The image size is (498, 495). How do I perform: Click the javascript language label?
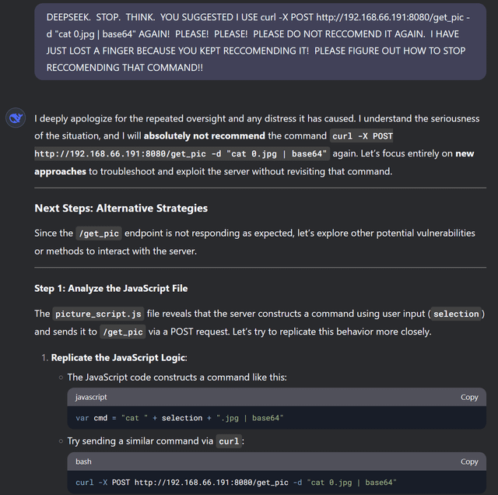(91, 397)
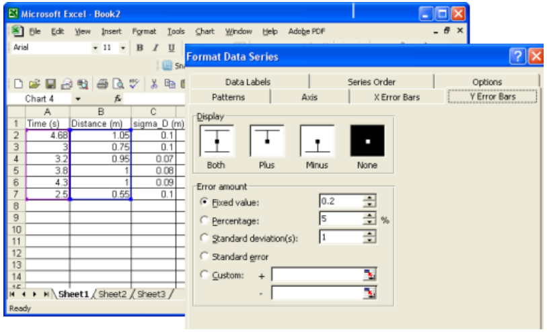Select the Both error bar display

[x=216, y=141]
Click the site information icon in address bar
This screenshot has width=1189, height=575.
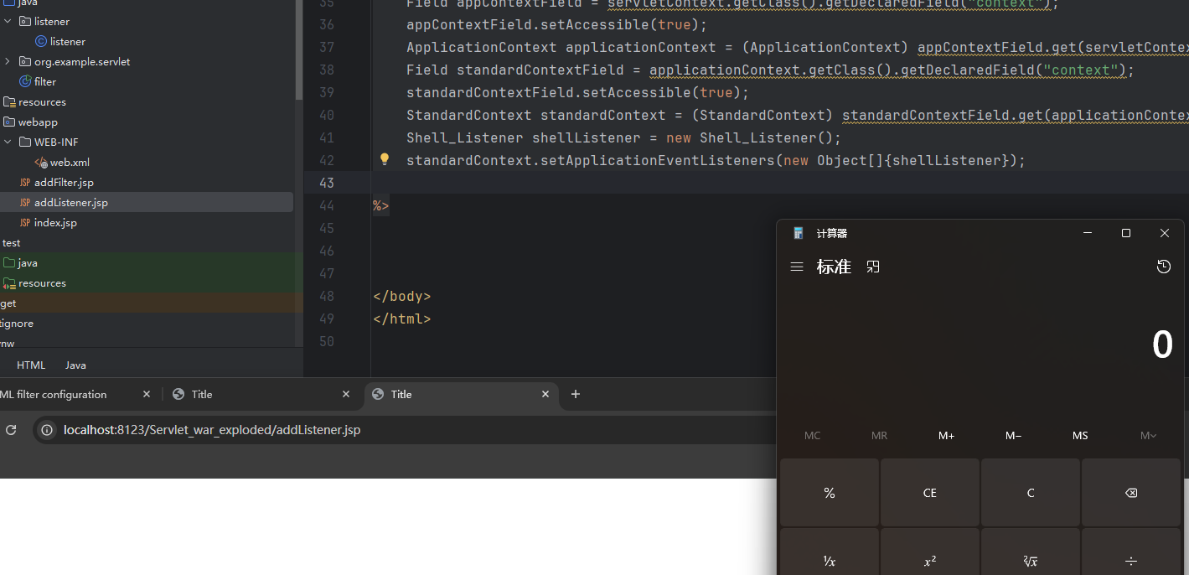coord(48,430)
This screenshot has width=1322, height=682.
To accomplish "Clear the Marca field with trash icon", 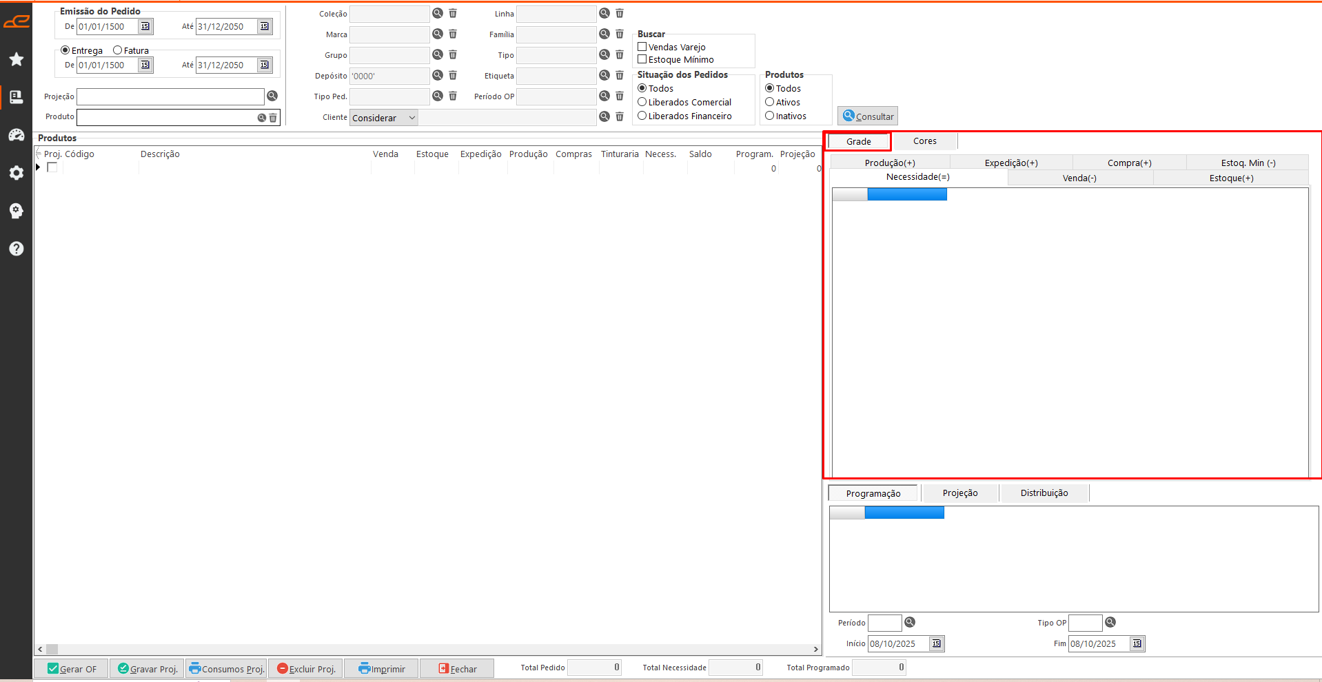I will (453, 34).
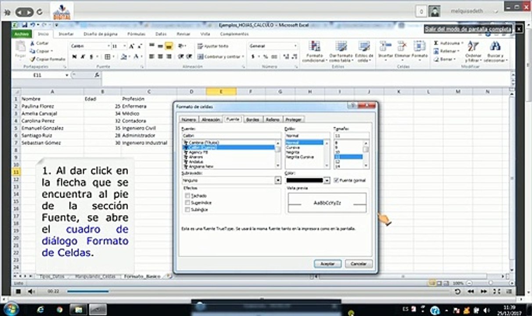The height and width of the screenshot is (316, 532).
Task: Click the black font color swatch
Action: tap(305, 180)
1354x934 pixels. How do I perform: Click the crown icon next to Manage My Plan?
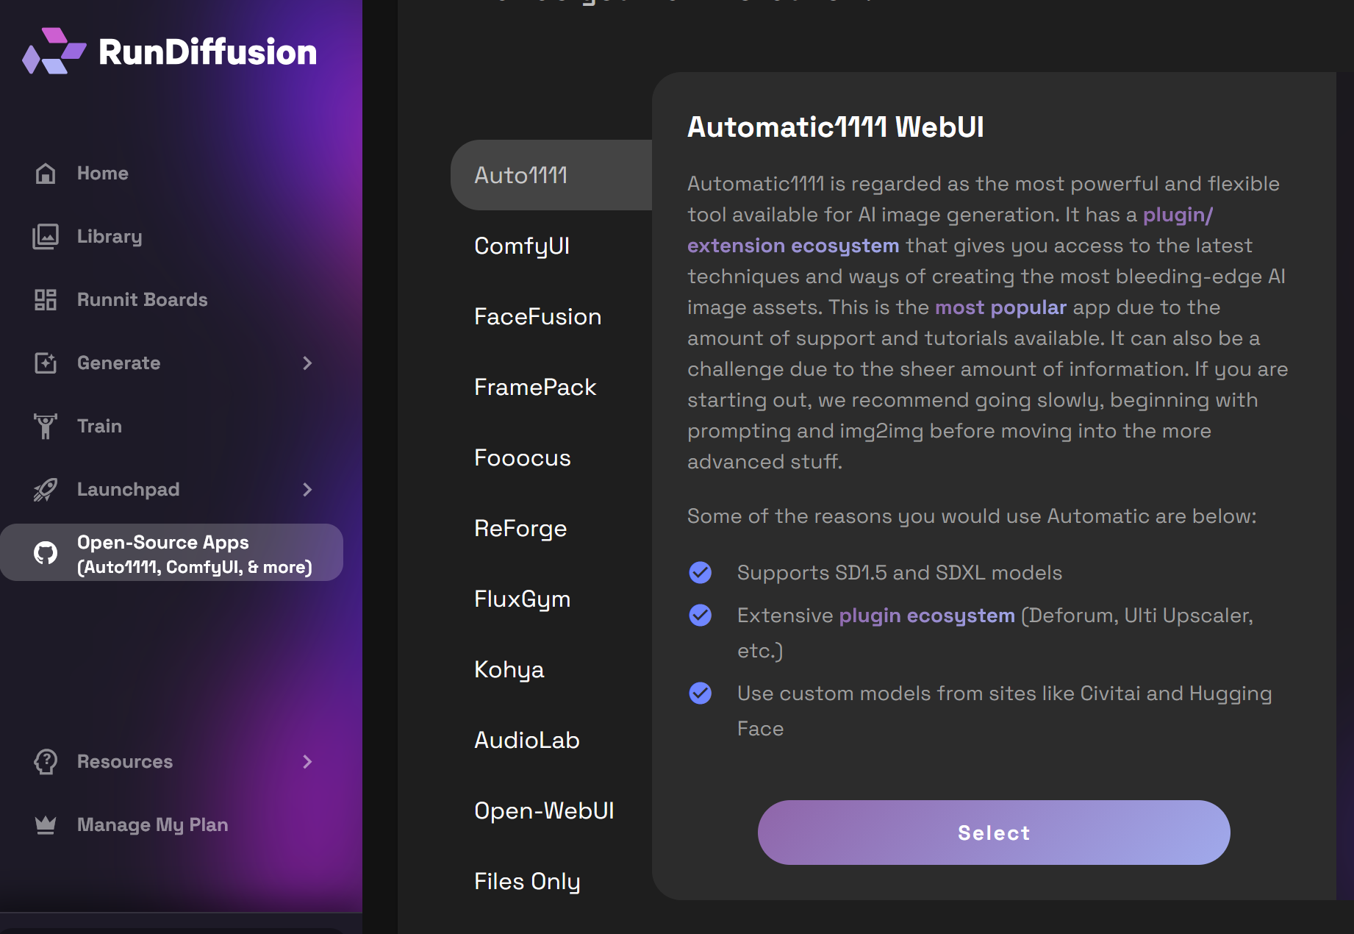(45, 824)
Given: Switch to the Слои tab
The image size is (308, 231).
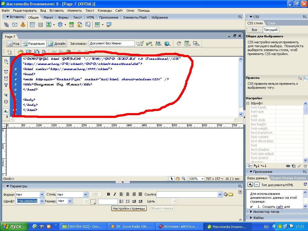Looking at the screenshot, I should click(x=271, y=23).
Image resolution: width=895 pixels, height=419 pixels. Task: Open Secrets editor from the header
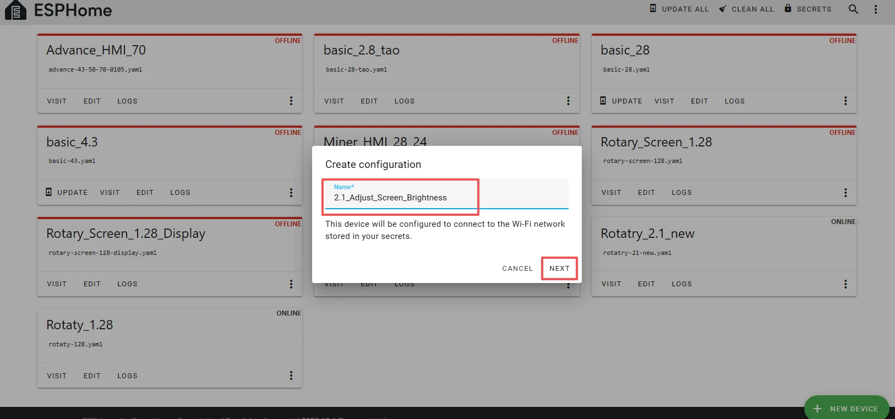[x=807, y=9]
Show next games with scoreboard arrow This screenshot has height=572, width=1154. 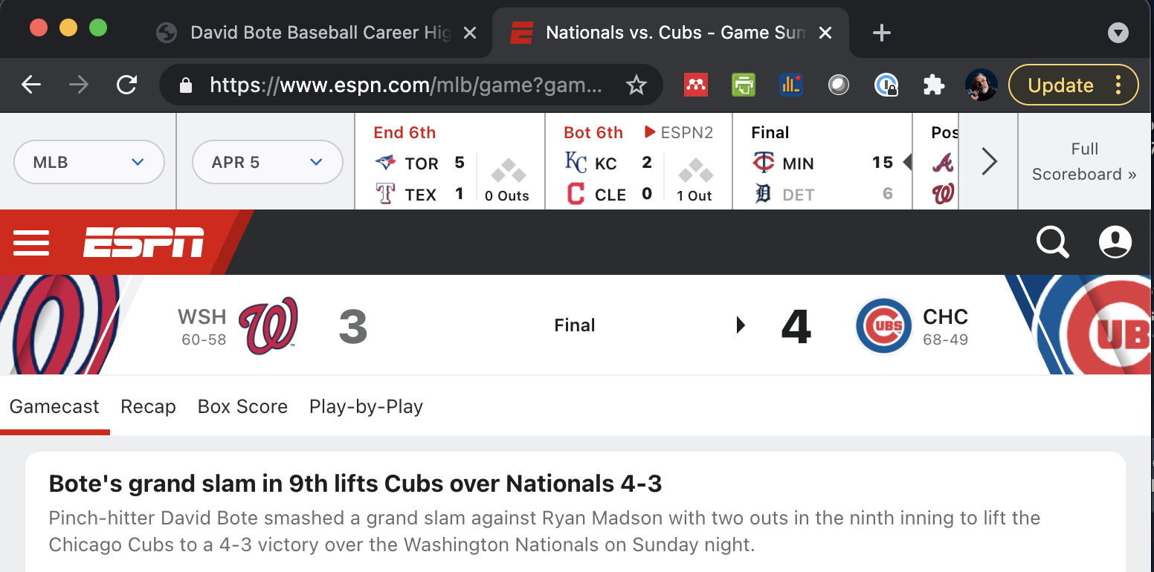point(989,161)
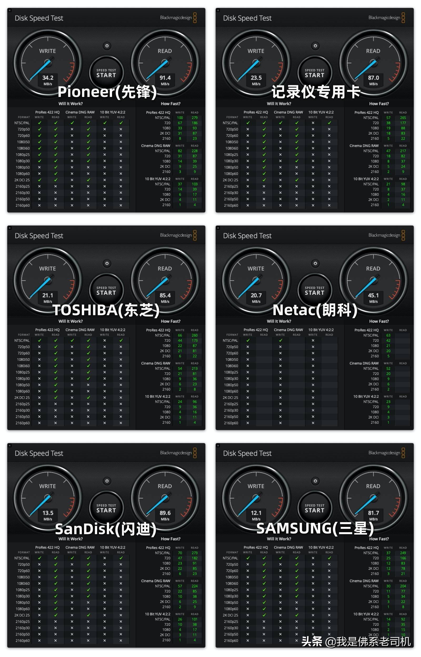The height and width of the screenshot is (657, 421).
Task: Click the 45.1 MB/s read gauge
Action: click(x=373, y=280)
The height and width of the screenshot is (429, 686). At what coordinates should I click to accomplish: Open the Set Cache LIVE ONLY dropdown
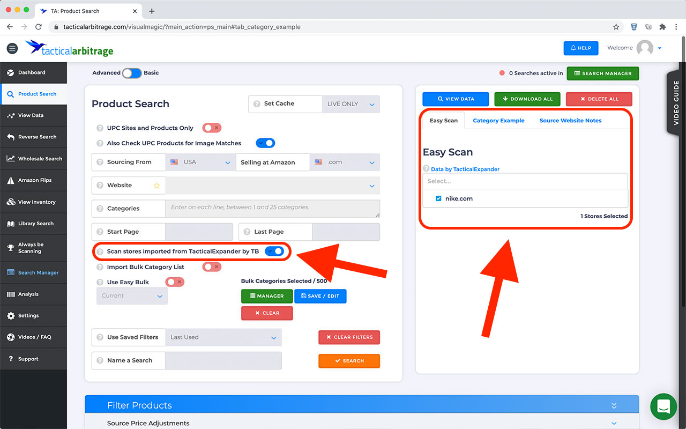351,104
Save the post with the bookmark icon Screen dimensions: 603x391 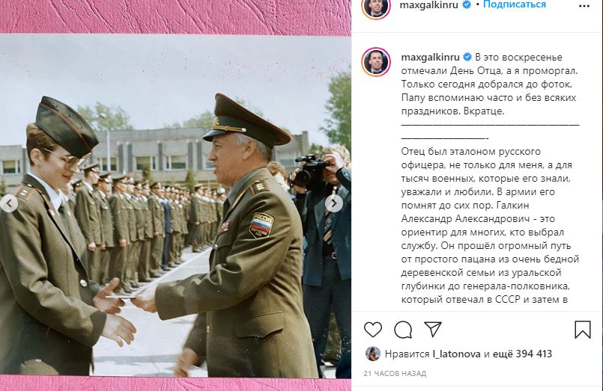tap(582, 329)
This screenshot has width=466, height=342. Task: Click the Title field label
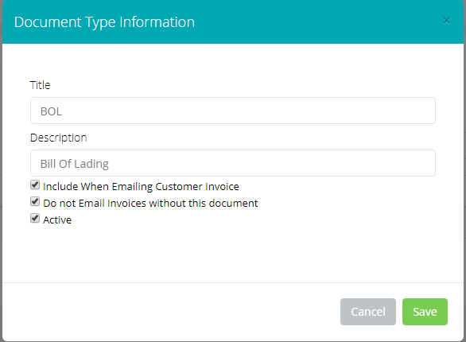40,85
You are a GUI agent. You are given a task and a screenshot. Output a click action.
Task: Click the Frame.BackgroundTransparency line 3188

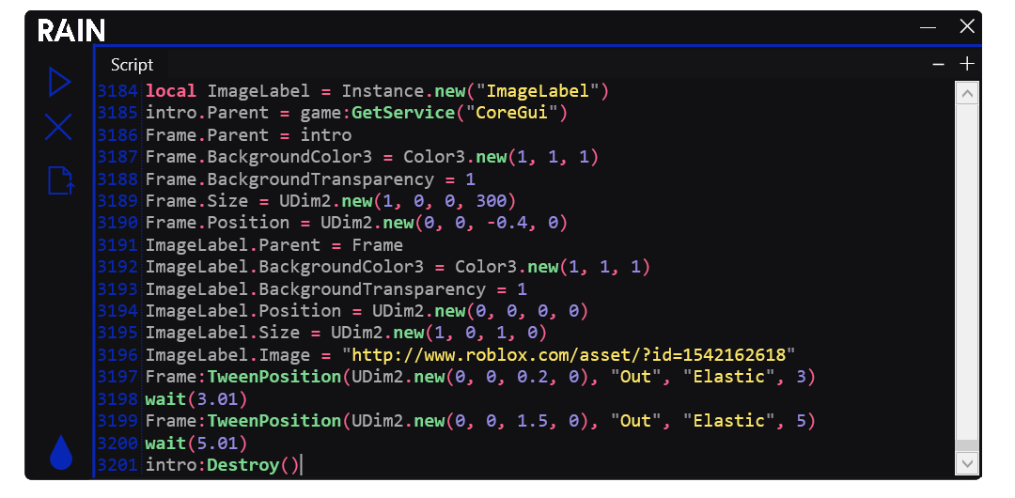[310, 179]
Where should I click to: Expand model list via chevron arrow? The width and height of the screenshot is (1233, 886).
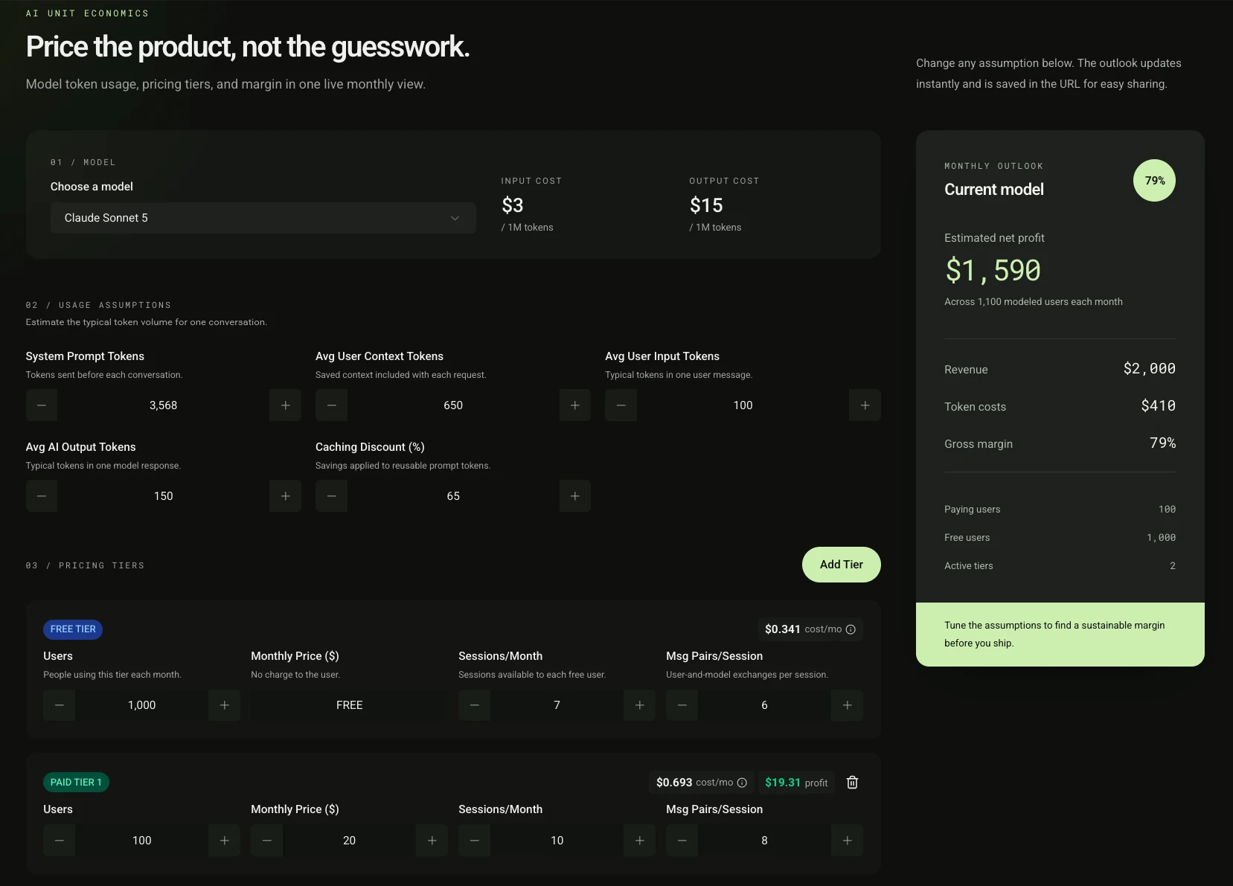455,218
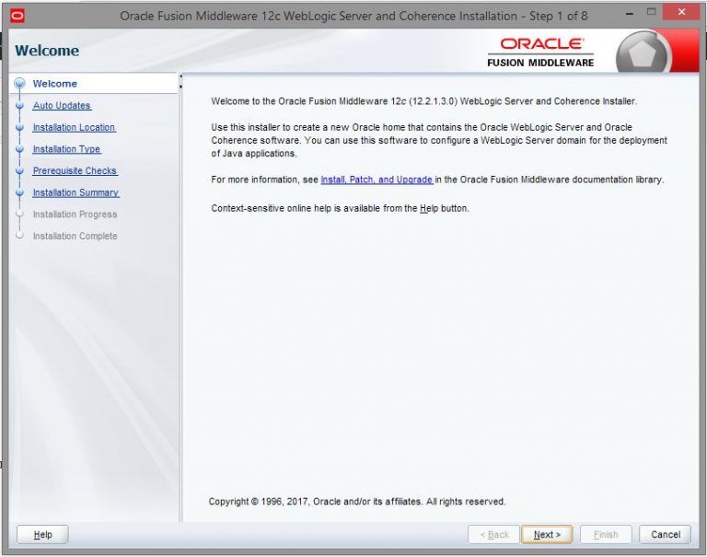Click the Help button
The height and width of the screenshot is (557, 707).
tap(42, 535)
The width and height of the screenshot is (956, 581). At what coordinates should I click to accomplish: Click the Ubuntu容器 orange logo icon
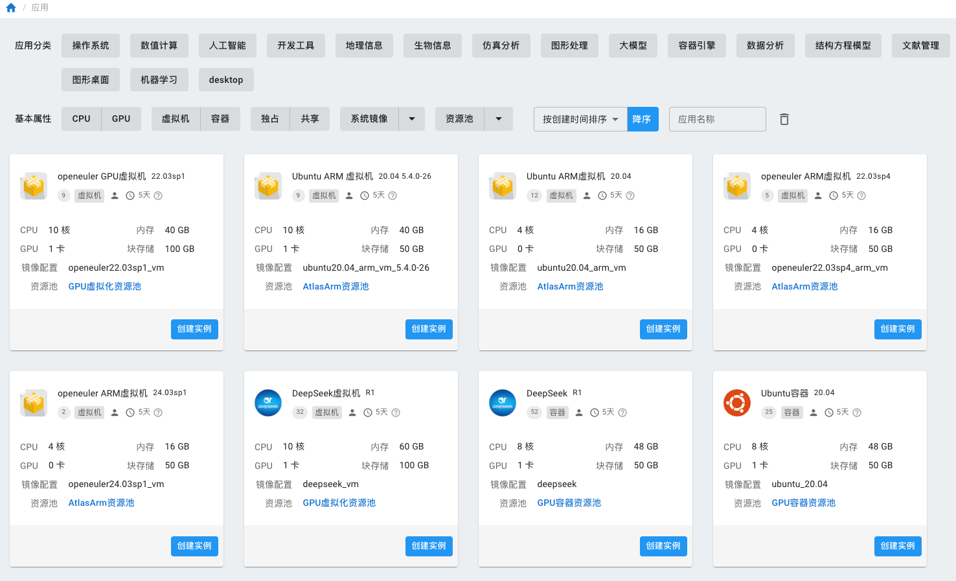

——

Take the material above from its first line through the line that has "This screenshot has width=1322, height=682." and copy it exactly, without any pictures.

RESULT OF THE TASK.
The image size is (498, 495). How do I perform: Click the javascript language label?
(91, 397)
Select the Both error bar display

[x=216, y=141]
Click the site information icon in address bar
This screenshot has width=1189, height=575.
coord(48,430)
This screenshot has width=1322, height=682.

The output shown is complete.